Data entries
********************
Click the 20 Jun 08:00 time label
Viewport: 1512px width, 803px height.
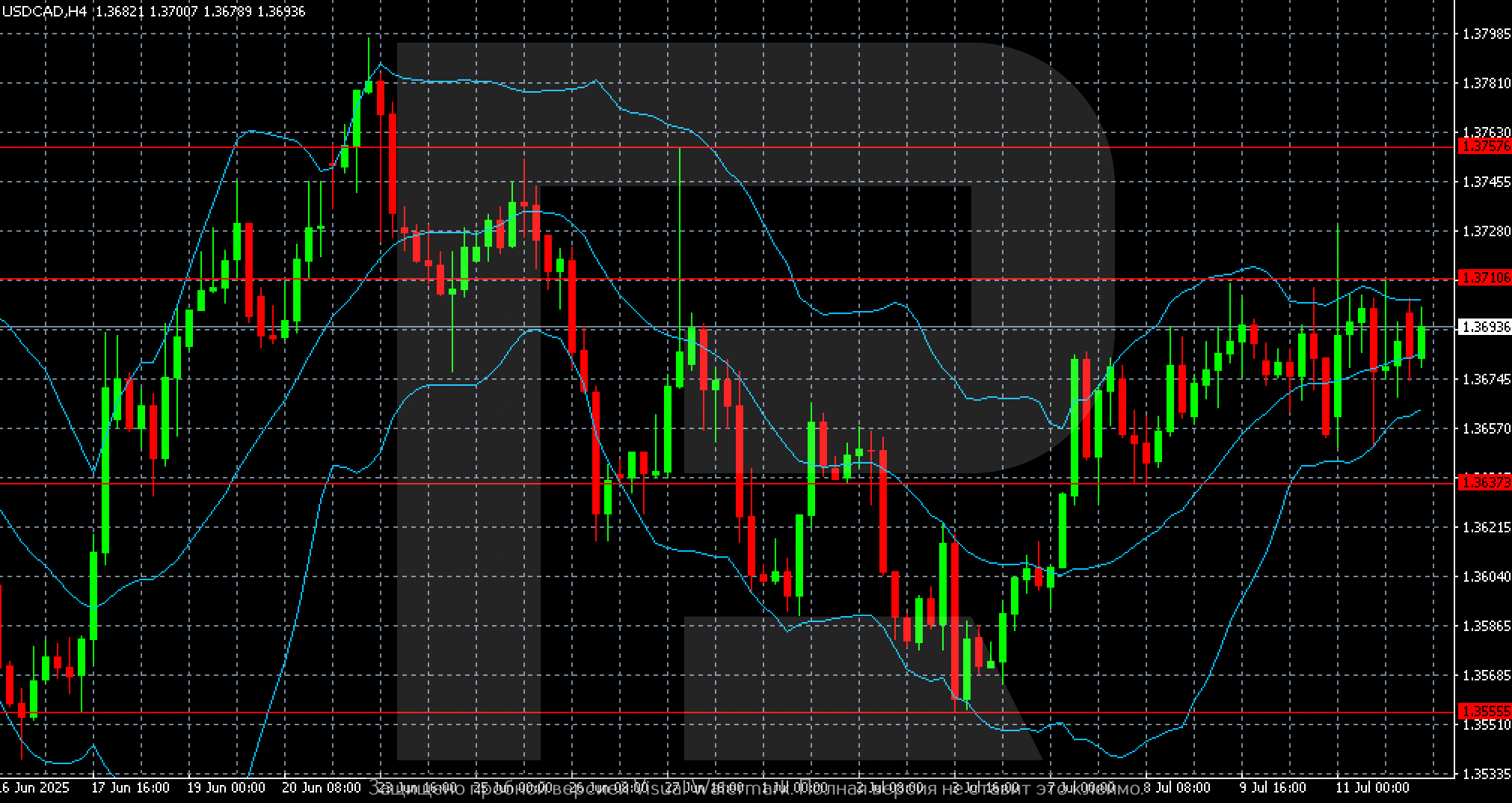point(322,788)
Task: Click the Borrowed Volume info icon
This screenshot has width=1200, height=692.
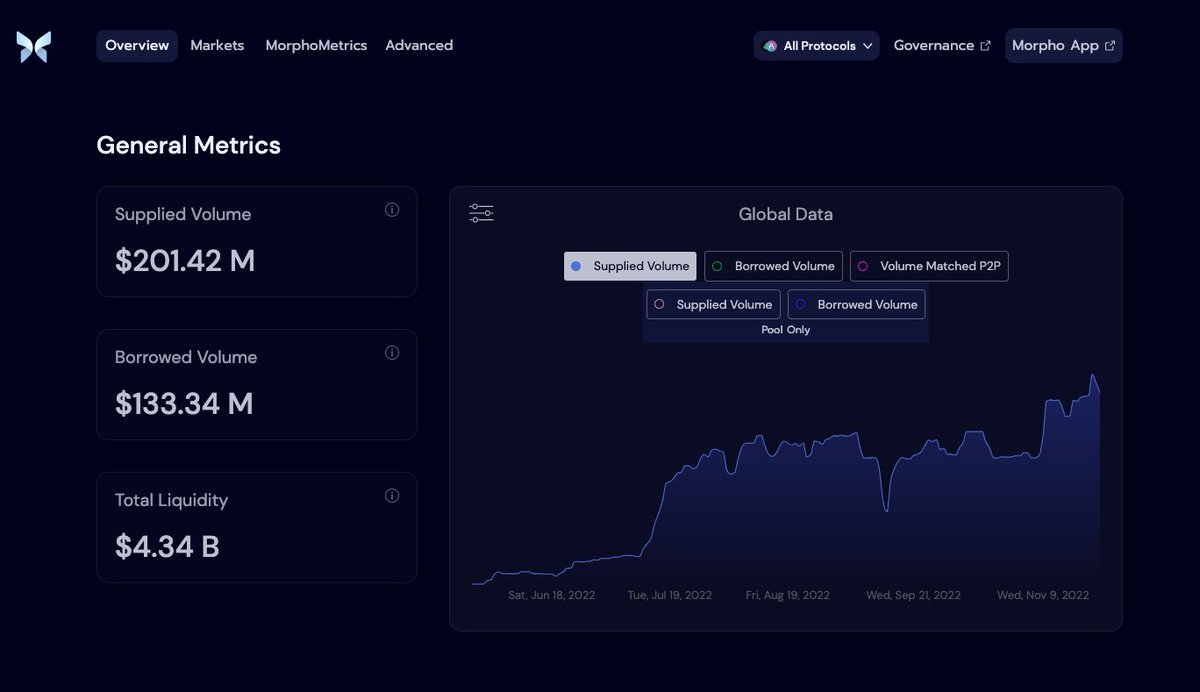Action: pyautogui.click(x=393, y=352)
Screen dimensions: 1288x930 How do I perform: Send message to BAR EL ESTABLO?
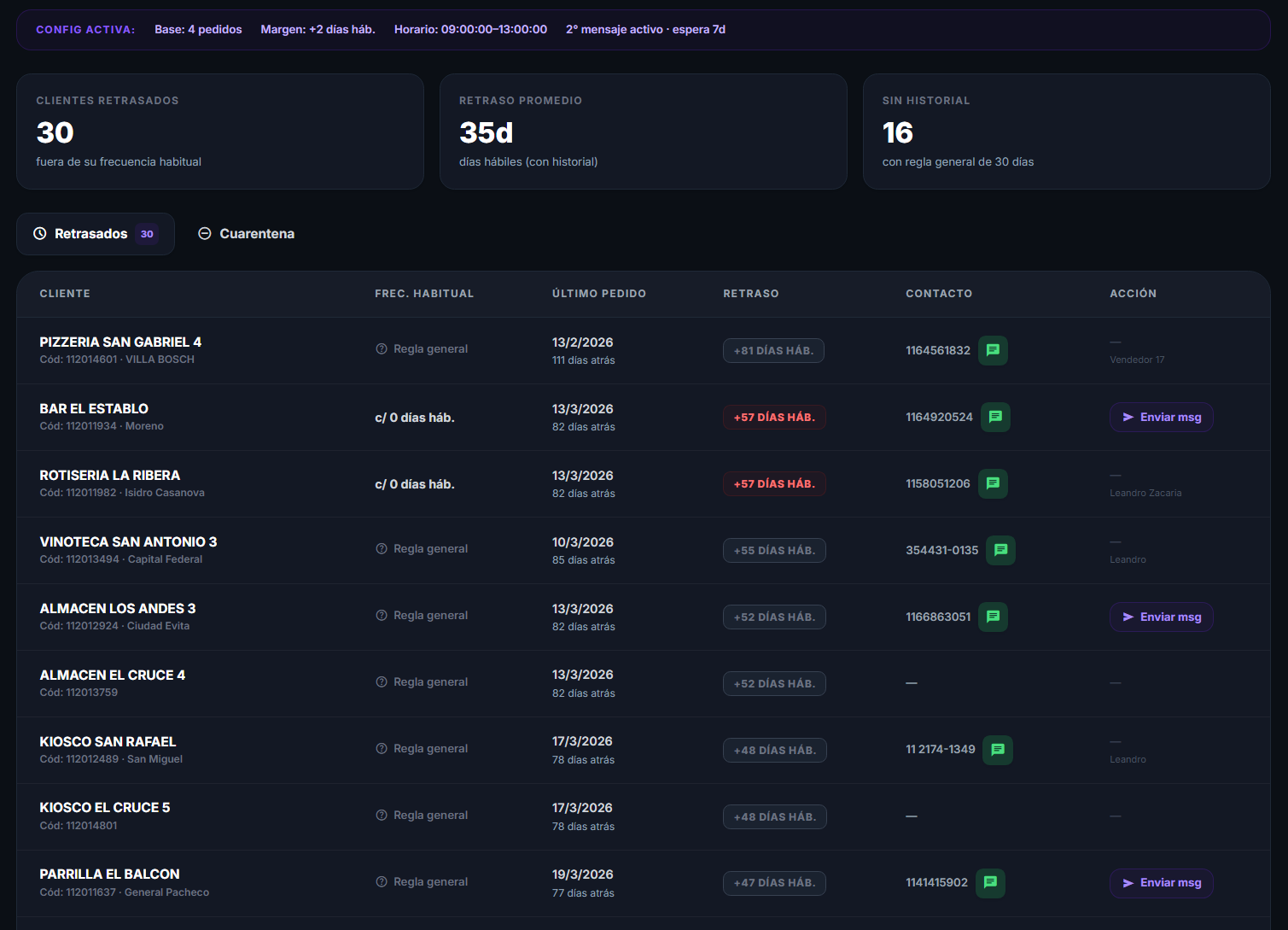coord(1162,417)
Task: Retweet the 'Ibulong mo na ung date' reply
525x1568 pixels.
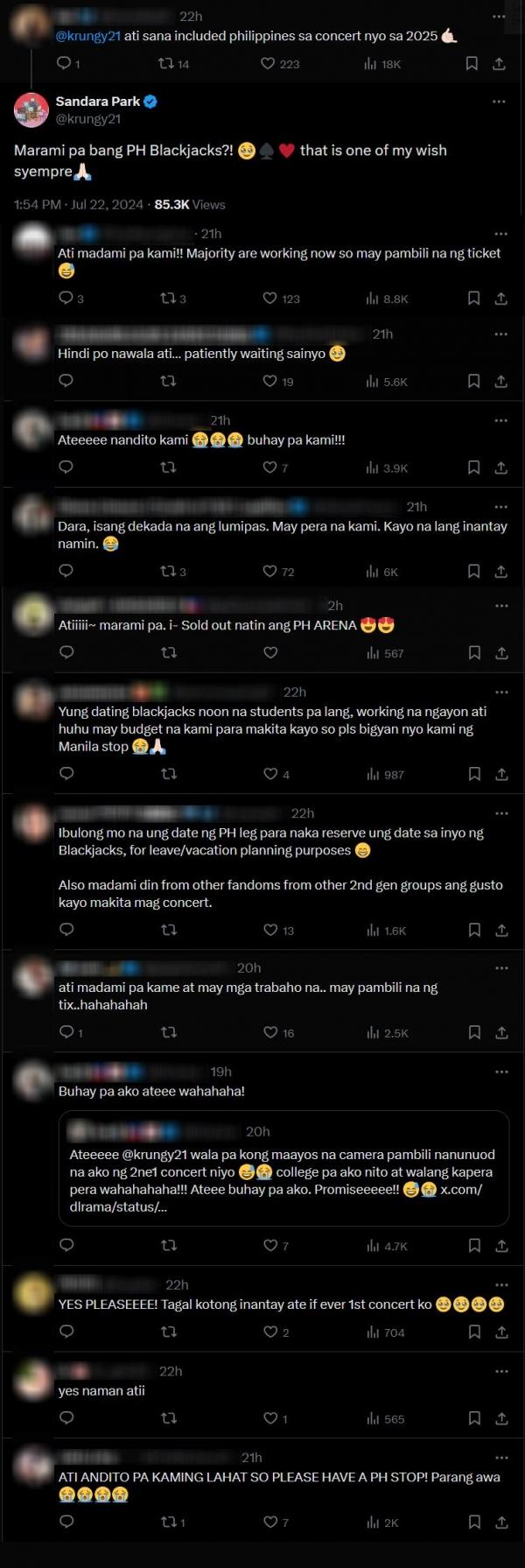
********************
Only the lines from the one containing "Task: Retweet the" through the last line of the entries, both included, should be repeated exactly, and the pictures should be left out.

Task: Retweet the 'Ibulong mo na ung date' reply
525x1568 pixels.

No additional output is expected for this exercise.